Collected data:
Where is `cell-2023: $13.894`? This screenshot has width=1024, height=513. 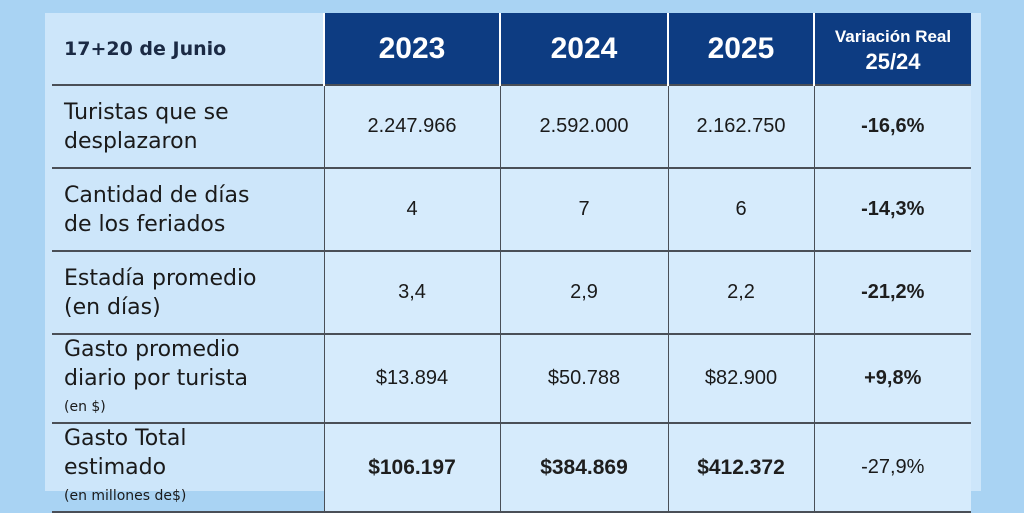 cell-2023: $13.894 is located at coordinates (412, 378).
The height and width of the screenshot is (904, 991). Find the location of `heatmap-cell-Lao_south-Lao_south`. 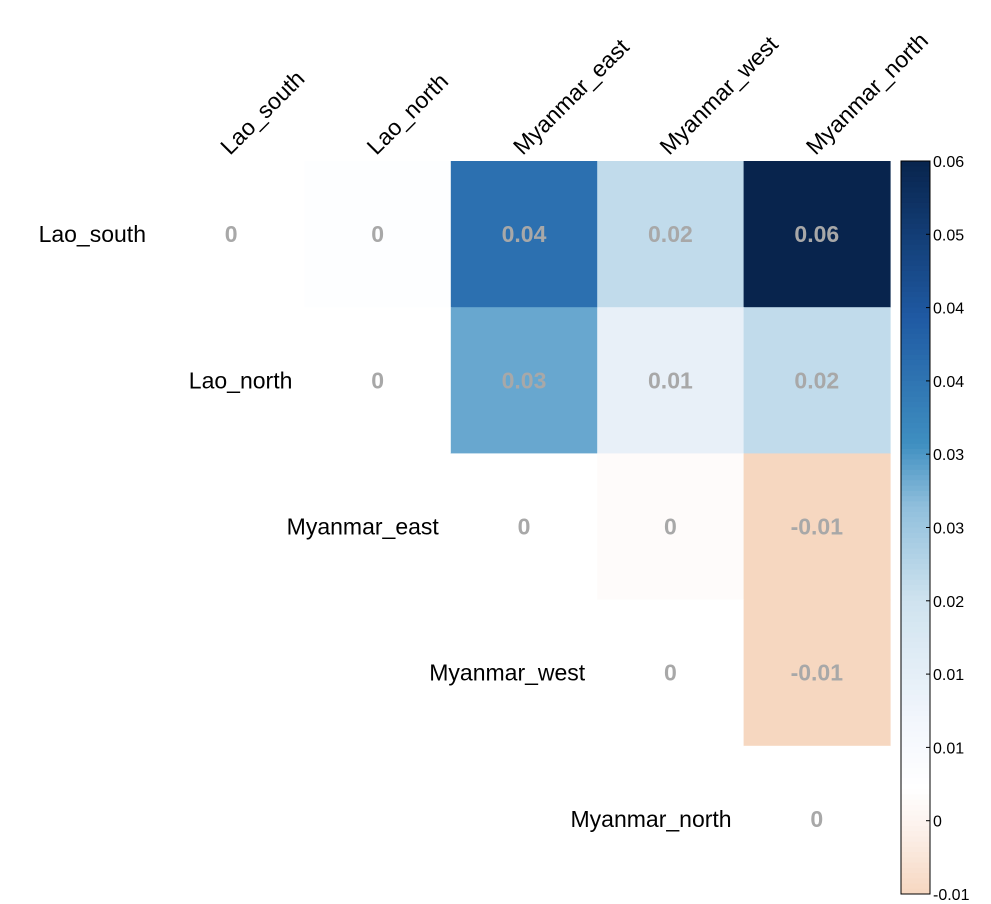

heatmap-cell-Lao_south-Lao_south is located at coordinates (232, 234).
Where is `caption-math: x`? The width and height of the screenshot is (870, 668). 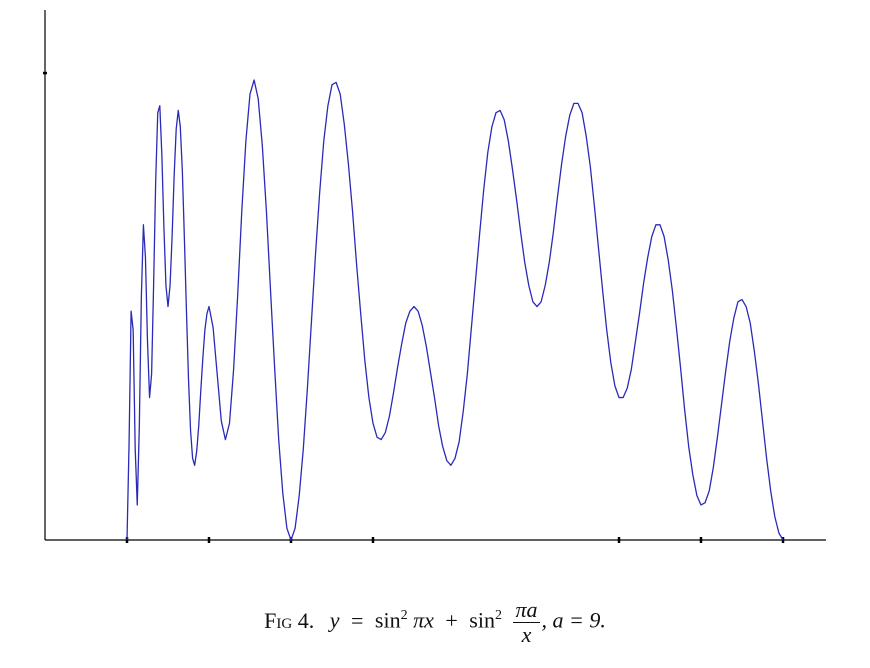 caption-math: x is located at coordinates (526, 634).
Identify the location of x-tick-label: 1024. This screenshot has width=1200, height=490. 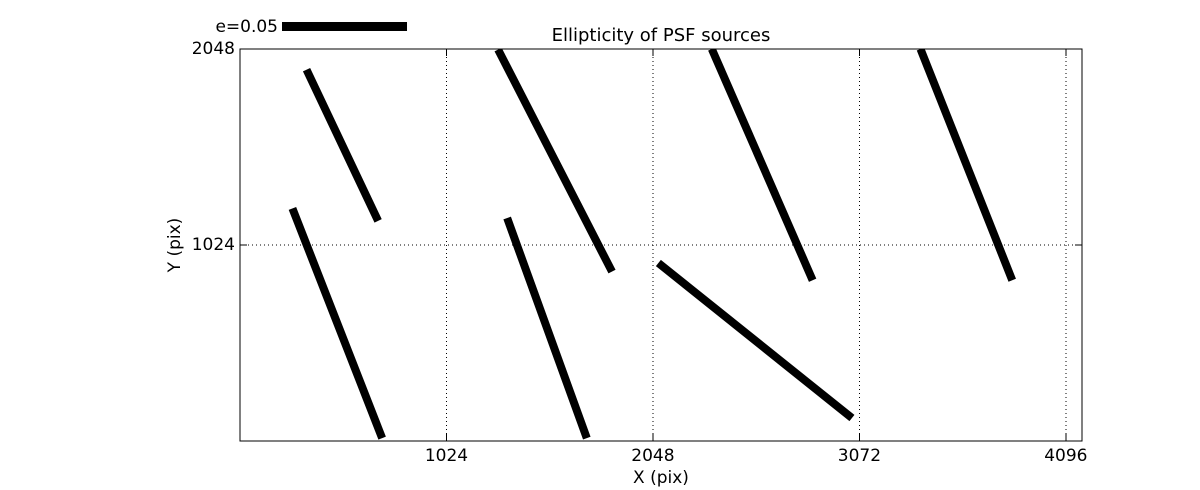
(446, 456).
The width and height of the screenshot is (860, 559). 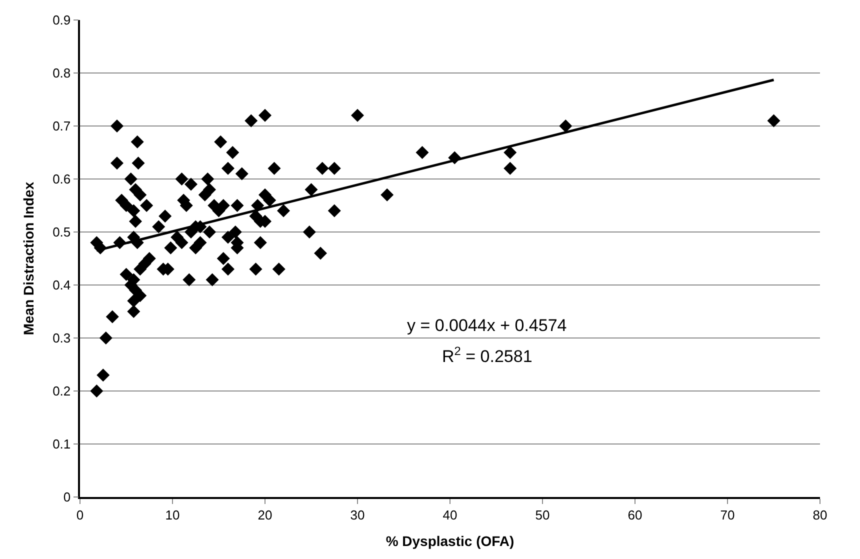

#### [About this task]
Starting with the line that contains "Identify the location" and going on through the last of the collected data, write those lines out again, requests included, with 69 added to every coordinate in the answers. Leave out the pictures.

#### [Response area]
Identify the location of x-tick-label: 1024. This screenshot has width=1200, height=490. 
(515, 525).
The width and height of the screenshot is (860, 559). 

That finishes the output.